Given request:
Reproduce every line of the data below word for word, with no changes.

[Data items]
· · · · ·

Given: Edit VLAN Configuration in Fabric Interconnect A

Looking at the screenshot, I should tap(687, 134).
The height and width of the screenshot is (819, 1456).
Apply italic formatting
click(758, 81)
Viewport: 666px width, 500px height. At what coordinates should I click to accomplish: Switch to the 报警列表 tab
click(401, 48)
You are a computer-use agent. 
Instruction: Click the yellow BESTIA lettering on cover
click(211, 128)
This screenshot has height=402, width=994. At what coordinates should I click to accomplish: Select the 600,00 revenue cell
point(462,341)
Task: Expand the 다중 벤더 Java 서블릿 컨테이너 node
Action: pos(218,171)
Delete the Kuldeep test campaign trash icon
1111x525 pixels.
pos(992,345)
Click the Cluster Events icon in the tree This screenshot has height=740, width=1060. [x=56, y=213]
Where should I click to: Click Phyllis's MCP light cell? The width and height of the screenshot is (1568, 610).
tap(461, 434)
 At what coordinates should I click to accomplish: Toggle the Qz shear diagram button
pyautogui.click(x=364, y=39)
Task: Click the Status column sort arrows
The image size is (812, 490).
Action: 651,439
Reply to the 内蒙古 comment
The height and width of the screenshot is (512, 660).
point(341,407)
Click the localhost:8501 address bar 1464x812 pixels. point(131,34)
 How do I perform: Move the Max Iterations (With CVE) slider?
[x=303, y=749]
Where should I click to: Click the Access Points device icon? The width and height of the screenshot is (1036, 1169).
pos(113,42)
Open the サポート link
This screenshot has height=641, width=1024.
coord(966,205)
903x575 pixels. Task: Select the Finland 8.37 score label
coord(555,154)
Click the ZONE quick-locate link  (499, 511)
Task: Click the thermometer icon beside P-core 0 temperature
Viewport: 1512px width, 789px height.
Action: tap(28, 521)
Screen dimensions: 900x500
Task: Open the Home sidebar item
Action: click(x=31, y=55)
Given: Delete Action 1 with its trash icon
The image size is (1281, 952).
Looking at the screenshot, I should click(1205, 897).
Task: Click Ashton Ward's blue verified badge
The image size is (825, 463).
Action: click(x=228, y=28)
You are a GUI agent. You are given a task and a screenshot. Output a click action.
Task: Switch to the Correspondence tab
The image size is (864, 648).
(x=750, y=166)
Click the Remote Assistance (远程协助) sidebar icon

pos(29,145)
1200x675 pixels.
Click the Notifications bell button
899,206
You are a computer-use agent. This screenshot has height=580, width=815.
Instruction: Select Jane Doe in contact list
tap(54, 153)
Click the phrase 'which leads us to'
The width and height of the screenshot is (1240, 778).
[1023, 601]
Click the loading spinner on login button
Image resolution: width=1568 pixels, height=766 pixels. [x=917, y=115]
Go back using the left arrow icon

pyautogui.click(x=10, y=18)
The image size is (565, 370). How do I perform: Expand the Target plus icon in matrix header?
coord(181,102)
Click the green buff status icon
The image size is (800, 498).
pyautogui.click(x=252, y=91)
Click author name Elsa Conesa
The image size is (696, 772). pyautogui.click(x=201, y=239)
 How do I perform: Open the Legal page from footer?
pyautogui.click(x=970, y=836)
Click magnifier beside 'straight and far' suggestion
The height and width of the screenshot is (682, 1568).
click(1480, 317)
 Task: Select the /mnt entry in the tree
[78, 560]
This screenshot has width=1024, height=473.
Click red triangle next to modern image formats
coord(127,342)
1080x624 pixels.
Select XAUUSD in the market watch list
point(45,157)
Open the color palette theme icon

· · · · ·

Result of the task:
Given: Edit VLAN Configuration in Fabric Interconnect A

Looking at the screenshot, I should tap(687, 134).
The height and width of the screenshot is (819, 1456).
Apply italic formatting
click(758, 81)
Viewport: 666px width, 500px height. At what coordinates should I click to accomplish: Switch to the 报警列表 tab
click(401, 48)
You are a computer-use agent. 
Instruction: Click the yellow BESTIA lettering on cover
click(211, 128)
This screenshot has height=402, width=994. At what coordinates should I click to accomplish: Select the 600,00 revenue cell
point(462,341)
Task: Expand the 다중 벤더 Java 서블릿 컨테이너 node
Action: pos(218,171)
Delete the Kuldeep test campaign trash icon
1111x525 pixels.
pos(992,345)
Click the Cluster Events icon in the tree This screenshot has height=740, width=1060. [x=56, y=213]
Where should I click to: Click Phyllis's MCP light cell? The width and height of the screenshot is (1568, 610).
tap(461, 434)
 At what coordinates should I click to accomplish: Toggle the Qz shear diagram button
pyautogui.click(x=364, y=39)
Task: Click the Status column sort arrows
The image size is (812, 490).
Action: 651,439
Reply to the 内蒙古 comment
The height and width of the screenshot is (512, 660).
point(341,407)
Click the localhost:8501 address bar 1464x812 pixels. point(131,34)
 How do I perform: Move the Max Iterations (With CVE) slider?
[x=303, y=749]
Where should I click to: Click the Access Points device icon? The width and height of the screenshot is (1036, 1169).
pos(113,42)
Open the サポート link
This screenshot has height=641, width=1024.
coord(966,205)
903x575 pixels. Task: Select the Finland 8.37 score label
coord(555,154)
Click the ZONE quick-locate link  (499, 511)
Task: Click the thermometer icon beside P-core 0 temperature
Viewport: 1512px width, 789px height.
Action: tap(28, 521)
Screen dimensions: 900x500
Task: Open the Home sidebar item
Action: click(x=31, y=55)
Given: Delete Action 1 with its trash icon
The image size is (1281, 952).
Looking at the screenshot, I should click(1205, 897).
Task: Click Ashton Ward's blue verified badge
The image size is (825, 463).
Action: click(x=228, y=28)
You are a GUI agent. You are given a task and a screenshot. Output a click action.
Task: Switch to the Correspondence tab
The image size is (864, 648).
(x=750, y=166)
Click the Remote Assistance (远程协助) sidebar icon

pos(29,145)
1200x675 pixels.
Click the Notifications bell button
899,206
You are a computer-use agent. This screenshot has height=580, width=815.
Instruction: Select Jane Doe in contact list
tap(54, 153)
Click the phrase 'which leads us to'
The width and height of the screenshot is (1240, 778).
[1023, 601]
Click the loading spinner on login button
Image resolution: width=1568 pixels, height=766 pixels. [x=917, y=115]
Go back using the left arrow icon

pyautogui.click(x=10, y=18)
The image size is (565, 370). How do I perform: Expand the Target plus icon in matrix header?
coord(181,102)
Click the green buff status icon
The image size is (800, 498).
pyautogui.click(x=252, y=91)
Click author name Elsa Conesa
The image size is (696, 772). pyautogui.click(x=201, y=239)
 How do I perform: Open the Legal page from footer?
pyautogui.click(x=970, y=836)
Click magnifier beside 'straight and far' suggestion
The height and width of the screenshot is (682, 1568).
click(1480, 317)
 Task: Select the /mnt entry in the tree
[78, 560]
This screenshot has width=1024, height=473.
Click red triangle next to modern image formats
coord(127,342)
1080x624 pixels.
Select XAUUSD in the market watch list
point(45,157)
Open the color palette theme icon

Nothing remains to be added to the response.